Task to complete = Rewrite every item below in full, with -19 added to each coordinate in the answers, and leave out the pictures.

Data excerpts =
..............................
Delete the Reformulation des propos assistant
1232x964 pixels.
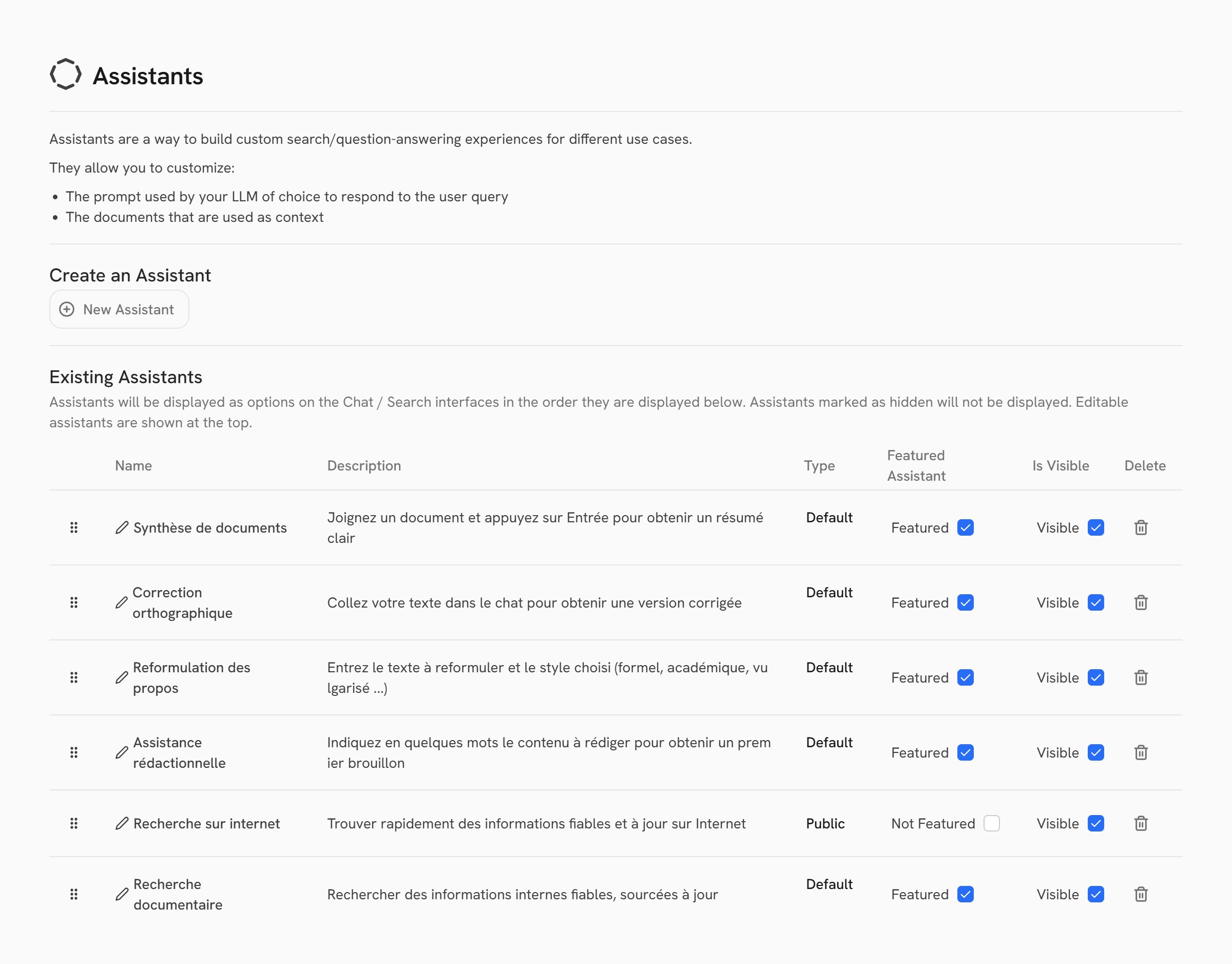1141,678
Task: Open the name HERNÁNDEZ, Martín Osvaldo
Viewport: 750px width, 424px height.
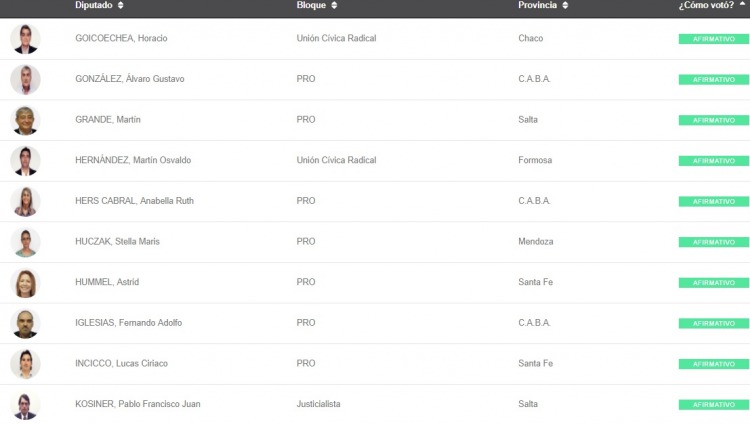Action: pos(133,160)
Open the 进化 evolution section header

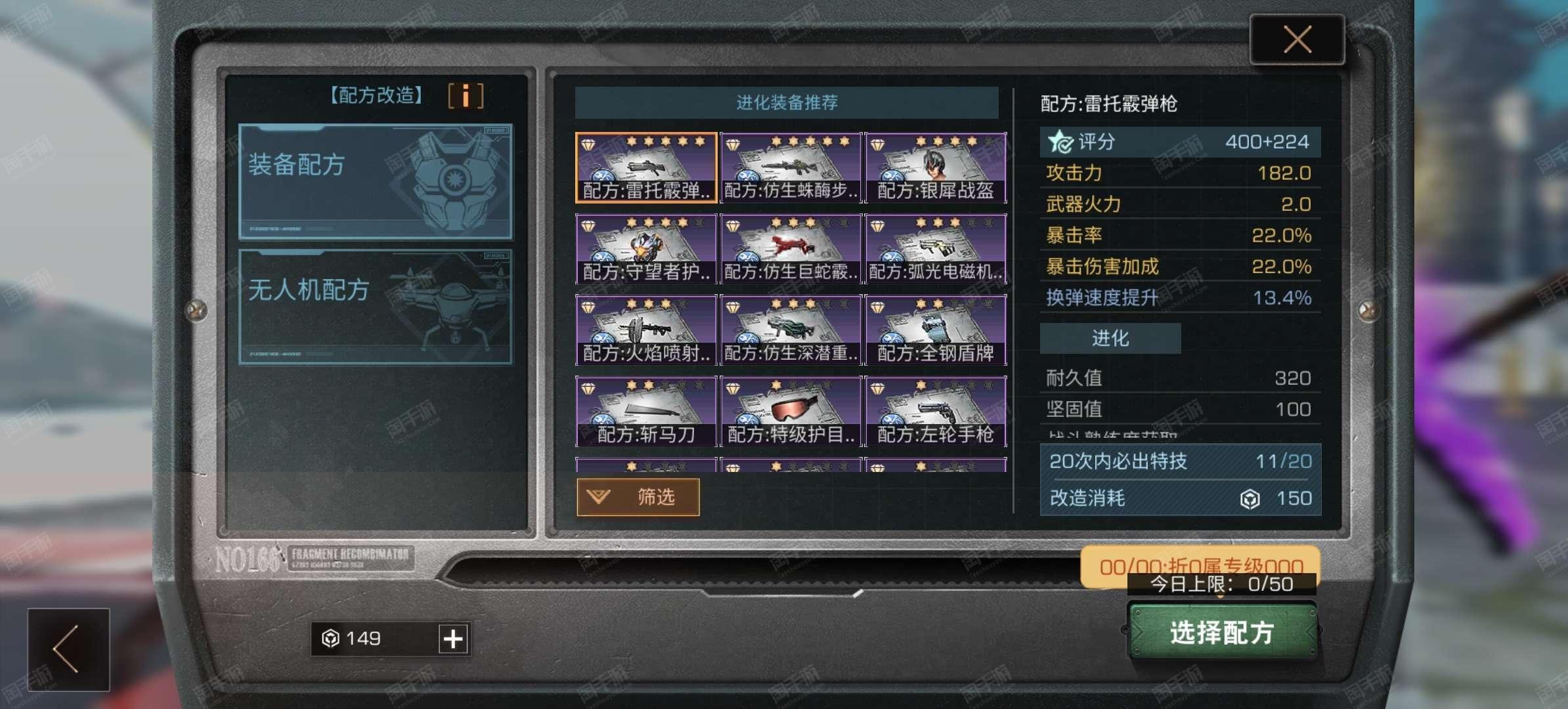pyautogui.click(x=1110, y=338)
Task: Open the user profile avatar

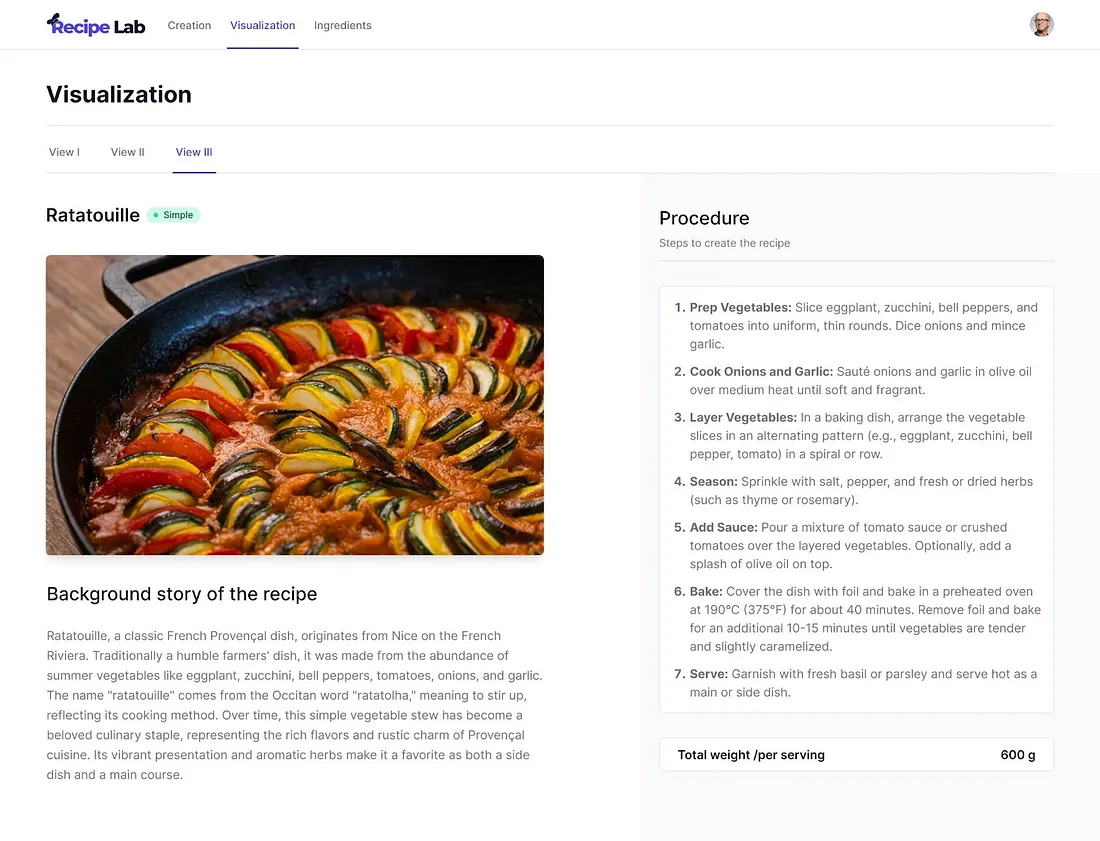Action: point(1041,25)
..............................
Reply =
Delete the Reformulation des propos assistant
1232x964 pixels.
1122,659
Task: Open the name HERNÁNDEZ, Martín Osvaldo
Viewport: 750px width, 424px height.
Action: pos(114,141)
Open the 进化 evolution section header

pyautogui.click(x=1091, y=319)
Task: Open the user profile avatar

Action: point(1022,6)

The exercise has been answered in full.